:: DIRECTION ::
Substitute "How can I carry out" for each occurrence of "How do I perform" in the entries that follow, leaving every other part of the lines unchanged.

======== MATERIAL SHOWN

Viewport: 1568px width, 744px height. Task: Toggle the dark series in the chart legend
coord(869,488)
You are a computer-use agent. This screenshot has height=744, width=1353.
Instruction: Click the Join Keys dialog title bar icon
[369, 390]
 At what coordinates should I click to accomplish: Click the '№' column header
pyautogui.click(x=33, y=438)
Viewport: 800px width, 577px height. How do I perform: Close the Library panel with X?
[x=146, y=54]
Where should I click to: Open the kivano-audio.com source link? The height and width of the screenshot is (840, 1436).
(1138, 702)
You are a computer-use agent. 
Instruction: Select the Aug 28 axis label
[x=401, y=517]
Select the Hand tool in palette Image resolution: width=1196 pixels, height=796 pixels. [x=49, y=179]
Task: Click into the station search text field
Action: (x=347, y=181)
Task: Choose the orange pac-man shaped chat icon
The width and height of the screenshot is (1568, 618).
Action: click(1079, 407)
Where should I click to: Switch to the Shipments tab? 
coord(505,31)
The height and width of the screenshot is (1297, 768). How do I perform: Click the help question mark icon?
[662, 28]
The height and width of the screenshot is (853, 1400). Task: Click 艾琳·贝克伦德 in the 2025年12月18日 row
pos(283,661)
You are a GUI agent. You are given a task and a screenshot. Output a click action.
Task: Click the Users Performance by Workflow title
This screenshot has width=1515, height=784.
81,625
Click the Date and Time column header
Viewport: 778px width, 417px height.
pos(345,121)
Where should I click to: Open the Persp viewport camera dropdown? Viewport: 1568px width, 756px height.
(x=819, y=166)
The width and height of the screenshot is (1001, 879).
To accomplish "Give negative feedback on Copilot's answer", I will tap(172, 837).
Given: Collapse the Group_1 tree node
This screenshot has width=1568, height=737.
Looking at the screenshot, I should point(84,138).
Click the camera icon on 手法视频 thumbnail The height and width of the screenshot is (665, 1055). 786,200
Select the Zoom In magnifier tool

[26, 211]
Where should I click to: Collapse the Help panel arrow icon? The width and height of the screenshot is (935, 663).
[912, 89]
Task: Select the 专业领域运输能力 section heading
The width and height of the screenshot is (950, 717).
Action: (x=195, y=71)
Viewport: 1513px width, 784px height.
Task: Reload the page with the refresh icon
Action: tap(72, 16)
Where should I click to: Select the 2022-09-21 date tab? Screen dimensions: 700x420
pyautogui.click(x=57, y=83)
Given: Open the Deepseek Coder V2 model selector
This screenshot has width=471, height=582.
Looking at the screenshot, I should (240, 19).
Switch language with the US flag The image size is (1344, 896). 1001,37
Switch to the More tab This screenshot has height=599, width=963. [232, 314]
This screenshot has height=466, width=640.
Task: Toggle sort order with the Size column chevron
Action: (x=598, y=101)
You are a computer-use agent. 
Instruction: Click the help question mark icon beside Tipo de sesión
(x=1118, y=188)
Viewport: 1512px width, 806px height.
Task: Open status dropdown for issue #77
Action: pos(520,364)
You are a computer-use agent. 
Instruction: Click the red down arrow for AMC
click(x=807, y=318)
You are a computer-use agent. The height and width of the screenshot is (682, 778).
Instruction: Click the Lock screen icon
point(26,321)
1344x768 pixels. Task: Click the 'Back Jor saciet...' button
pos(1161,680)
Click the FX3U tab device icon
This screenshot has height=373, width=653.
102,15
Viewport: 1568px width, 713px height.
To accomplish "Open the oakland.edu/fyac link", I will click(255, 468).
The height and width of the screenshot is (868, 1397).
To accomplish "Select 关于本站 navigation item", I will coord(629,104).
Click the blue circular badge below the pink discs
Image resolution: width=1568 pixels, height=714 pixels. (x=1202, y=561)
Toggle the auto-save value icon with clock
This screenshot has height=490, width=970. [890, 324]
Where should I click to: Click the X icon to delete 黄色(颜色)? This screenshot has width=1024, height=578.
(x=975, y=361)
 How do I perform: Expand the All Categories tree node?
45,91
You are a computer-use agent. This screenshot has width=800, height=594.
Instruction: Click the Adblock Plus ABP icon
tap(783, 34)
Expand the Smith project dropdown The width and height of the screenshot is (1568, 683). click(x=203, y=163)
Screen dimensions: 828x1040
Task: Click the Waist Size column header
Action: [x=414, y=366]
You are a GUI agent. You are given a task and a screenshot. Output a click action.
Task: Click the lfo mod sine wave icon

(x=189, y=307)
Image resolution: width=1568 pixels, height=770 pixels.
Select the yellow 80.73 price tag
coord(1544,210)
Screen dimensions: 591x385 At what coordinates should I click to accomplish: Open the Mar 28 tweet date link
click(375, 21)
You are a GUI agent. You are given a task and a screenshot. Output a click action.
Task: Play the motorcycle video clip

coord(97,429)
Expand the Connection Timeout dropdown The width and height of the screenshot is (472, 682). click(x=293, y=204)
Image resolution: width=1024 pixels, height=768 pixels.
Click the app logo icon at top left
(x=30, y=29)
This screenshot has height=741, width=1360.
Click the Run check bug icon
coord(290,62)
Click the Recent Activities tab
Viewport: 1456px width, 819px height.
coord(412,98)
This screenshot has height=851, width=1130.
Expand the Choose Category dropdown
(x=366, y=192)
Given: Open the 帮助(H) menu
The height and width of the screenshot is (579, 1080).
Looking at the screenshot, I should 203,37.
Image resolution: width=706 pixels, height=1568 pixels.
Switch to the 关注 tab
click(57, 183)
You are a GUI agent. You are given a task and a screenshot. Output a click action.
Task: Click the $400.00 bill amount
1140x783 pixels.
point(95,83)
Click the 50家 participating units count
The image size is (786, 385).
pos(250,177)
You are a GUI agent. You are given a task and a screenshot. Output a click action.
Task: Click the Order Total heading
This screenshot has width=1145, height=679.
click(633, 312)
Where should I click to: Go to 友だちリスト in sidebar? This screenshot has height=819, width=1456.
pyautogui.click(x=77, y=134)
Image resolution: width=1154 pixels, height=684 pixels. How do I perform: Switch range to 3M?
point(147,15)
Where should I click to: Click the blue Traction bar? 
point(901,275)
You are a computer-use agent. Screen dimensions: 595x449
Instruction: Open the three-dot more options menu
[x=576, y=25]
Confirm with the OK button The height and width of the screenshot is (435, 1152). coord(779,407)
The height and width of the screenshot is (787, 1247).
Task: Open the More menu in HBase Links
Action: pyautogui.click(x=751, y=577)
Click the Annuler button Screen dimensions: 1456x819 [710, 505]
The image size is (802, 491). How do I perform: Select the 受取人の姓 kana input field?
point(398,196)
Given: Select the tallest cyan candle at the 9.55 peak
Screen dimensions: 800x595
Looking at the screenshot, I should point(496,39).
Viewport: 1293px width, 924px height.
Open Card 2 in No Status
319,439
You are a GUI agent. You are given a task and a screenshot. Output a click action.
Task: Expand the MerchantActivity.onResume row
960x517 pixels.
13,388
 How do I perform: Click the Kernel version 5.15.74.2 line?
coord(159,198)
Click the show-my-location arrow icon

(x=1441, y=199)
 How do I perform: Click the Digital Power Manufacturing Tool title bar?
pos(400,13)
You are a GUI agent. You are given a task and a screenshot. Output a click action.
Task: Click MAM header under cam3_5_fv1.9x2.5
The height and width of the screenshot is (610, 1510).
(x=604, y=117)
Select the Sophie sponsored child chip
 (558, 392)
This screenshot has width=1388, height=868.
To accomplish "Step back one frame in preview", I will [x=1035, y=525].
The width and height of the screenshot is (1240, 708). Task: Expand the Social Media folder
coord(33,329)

================

:: RESULT ::
Viewport: 1568px width, 744px height. Task: Toggle the dark series in the chart legend
coord(869,488)
You are a computer-use agent. This screenshot has height=744, width=1353.
Instruction: Click the Join Keys dialog title bar icon
[369, 390]
 At what coordinates should I click to accomplish: Click the '№' column header
pyautogui.click(x=33, y=438)
Viewport: 800px width, 577px height. How can I carry out: Close the Library panel with X?
[x=146, y=54]
Where should I click to: Open the kivano-audio.com source link? The height and width of the screenshot is (840, 1436).
(1138, 702)
You are a computer-use agent. 
Instruction: Select the Aug 28 axis label
[x=401, y=517]
Select the Hand tool in palette Image resolution: width=1196 pixels, height=796 pixels. [x=49, y=179]
Task: Click into the station search text field
Action: (x=347, y=181)
Task: Choose the orange pac-man shaped chat icon
The width and height of the screenshot is (1568, 618).
Action: click(1079, 407)
Where should I click to: Switch to the Shipments tab? 
coord(505,31)
The height and width of the screenshot is (1297, 768). How can I carry out: Click the help question mark icon?
[662, 28]
The height and width of the screenshot is (853, 1400). Task: Click 艾琳·贝克伦德 in the 2025年12月18日 row
pos(283,661)
You are a GUI agent. You are given a task and a screenshot. Output a click action.
Task: Click the Users Performance by Workflow title
This screenshot has width=1515, height=784.
81,625
Click the Date and Time column header
Viewport: 778px width, 417px height.
pos(345,121)
Where should I click to: Open the Persp viewport camera dropdown? Viewport: 1568px width, 756px height.
(x=819, y=166)
The width and height of the screenshot is (1001, 879).
To accomplish "Give negative feedback on Copilot's answer", I will tap(172, 837).
Given: Collapse the Group_1 tree node
This screenshot has width=1568, height=737.
Looking at the screenshot, I should point(84,138).
Click the camera icon on 手法视频 thumbnail The height and width of the screenshot is (665, 1055). 786,200
Select the Zoom In magnifier tool

[26, 211]
Where should I click to: Collapse the Help panel arrow icon? The width and height of the screenshot is (935, 663).
[912, 89]
Task: Select the 专业领域运输能力 section heading
The width and height of the screenshot is (950, 717).
Action: (x=195, y=71)
Viewport: 1513px width, 784px height.
Task: Reload the page with the refresh icon
Action: tap(72, 16)
Where should I click to: Select the 2022-09-21 date tab? Screen dimensions: 700x420
pyautogui.click(x=57, y=83)
Given: Open the Deepseek Coder V2 model selector
This screenshot has width=471, height=582.
Looking at the screenshot, I should (240, 19).
Switch language with the US flag The image size is (1344, 896). 1001,37
Switch to the More tab This screenshot has height=599, width=963. [232, 314]
This screenshot has height=466, width=640.
Task: Toggle sort order with the Size column chevron
Action: (x=598, y=101)
You are a computer-use agent. 
Instruction: Click the help question mark icon beside Tipo de sesión
(x=1118, y=188)
Viewport: 1512px width, 806px height.
Task: Open status dropdown for issue #77
Action: pos(520,364)
You are a computer-use agent. 
Instruction: Click the red down arrow for AMC
click(x=807, y=318)
You are a computer-use agent. The height and width of the screenshot is (682, 778).
Instruction: Click the Lock screen icon
point(26,321)
1344x768 pixels. Task: Click the 'Back Jor saciet...' button
pos(1161,680)
Click the FX3U tab device icon
This screenshot has height=373, width=653.
102,15
Viewport: 1568px width, 713px height.
To accomplish "Open the oakland.edu/fyac link", I will click(255, 468).
The height and width of the screenshot is (868, 1397).
To accomplish "Select 关于本站 navigation item", I will coord(629,104).
Click the blue circular badge below the pink discs
Image resolution: width=1568 pixels, height=714 pixels. (x=1202, y=561)
Toggle the auto-save value icon with clock
This screenshot has height=490, width=970. [890, 324]
Where should I click to: Click the X icon to delete 黄色(颜色)? This screenshot has width=1024, height=578.
(x=975, y=361)
 How can I carry out: Expand the All Categories tree node?
45,91
You are a computer-use agent. This screenshot has width=800, height=594.
Instruction: Click the Adblock Plus ABP icon
tap(783, 34)
Expand the Smith project dropdown The width and height of the screenshot is (1568, 683). click(x=203, y=163)
Screen dimensions: 828x1040
Task: Click the Waist Size column header
Action: [x=414, y=366]
You are a GUI agent. You are given a task and a screenshot. Output a click action.
Task: Click the lfo mod sine wave icon

(x=189, y=307)
Image resolution: width=1568 pixels, height=770 pixels.
Select the yellow 80.73 price tag
coord(1544,210)
Screen dimensions: 591x385 At what coordinates should I click to accomplish: Open the Mar 28 tweet date link
click(375, 21)
You are a GUI agent. You are given a task and a screenshot. Output a click action.
Task: Play the motorcycle video clip

coord(97,429)
Expand the Connection Timeout dropdown The width and height of the screenshot is (472, 682). click(x=293, y=204)
Image resolution: width=1024 pixels, height=768 pixels.
Click the app logo icon at top left
(x=30, y=29)
This screenshot has height=741, width=1360.
Click the Run check bug icon
coord(290,62)
Click the Recent Activities tab
Viewport: 1456px width, 819px height.
coord(412,98)
This screenshot has height=851, width=1130.
Expand the Choose Category dropdown
(x=366, y=192)
Given: Open the 帮助(H) menu
The height and width of the screenshot is (579, 1080).
Looking at the screenshot, I should 203,37.
Image resolution: width=706 pixels, height=1568 pixels.
Switch to the 关注 tab
click(57, 183)
You are a GUI agent. You are given a task and a screenshot. Output a click action.
Task: Click the $400.00 bill amount
1140x783 pixels.
point(95,83)
Click the 50家 participating units count
The image size is (786, 385).
pos(250,177)
You are a GUI agent. You are given a task and a screenshot. Output a click action.
Task: Click the Order Total heading
This screenshot has width=1145, height=679.
click(633, 312)
Where should I click to: Go to 友だちリスト in sidebar? This screenshot has height=819, width=1456.
pyautogui.click(x=77, y=134)
Image resolution: width=1154 pixels, height=684 pixels. How can I carry out: Switch range to 3M?
point(147,15)
Where should I click to: Click the blue Traction bar? 
point(901,275)
You are a computer-use agent. Screen dimensions: 595x449
Instruction: Open the three-dot more options menu
[x=576, y=25]
Confirm with the OK button The height and width of the screenshot is (435, 1152). coord(779,407)
The height and width of the screenshot is (787, 1247).
Task: Open the More menu in HBase Links
Action: pyautogui.click(x=751, y=577)
Click the Annuler button Screen dimensions: 1456x819 [710, 505]
The image size is (802, 491). How can I carry out: Select the 受取人の姓 kana input field?
point(398,196)
Given: Select the tallest cyan candle at the 9.55 peak
Screen dimensions: 800x595
Looking at the screenshot, I should point(496,39).
Viewport: 1293px width, 924px height.
Open Card 2 in No Status
319,439
You are a GUI agent. You are given a task and a screenshot. Output a click action.
Task: Expand the MerchantActivity.onResume row
960x517 pixels.
13,388
 How can I carry out: Click the Kernel version 5.15.74.2 line?
coord(159,198)
Click the show-my-location arrow icon

(x=1441, y=199)
 How can I carry out: Click the Digital Power Manufacturing Tool title bar?
pos(400,13)
You are a GUI agent. You are given a task and a screenshot. Output a click action.
Task: Click MAM header under cam3_5_fv1.9x2.5
The height and width of the screenshot is (610, 1510).
(x=604, y=117)
Select the Sophie sponsored child chip
 (558, 392)
This screenshot has width=1388, height=868.
To accomplish "Step back one frame in preview", I will [x=1035, y=525].
The width and height of the screenshot is (1240, 708). Task: Expand the Social Media folder
coord(33,329)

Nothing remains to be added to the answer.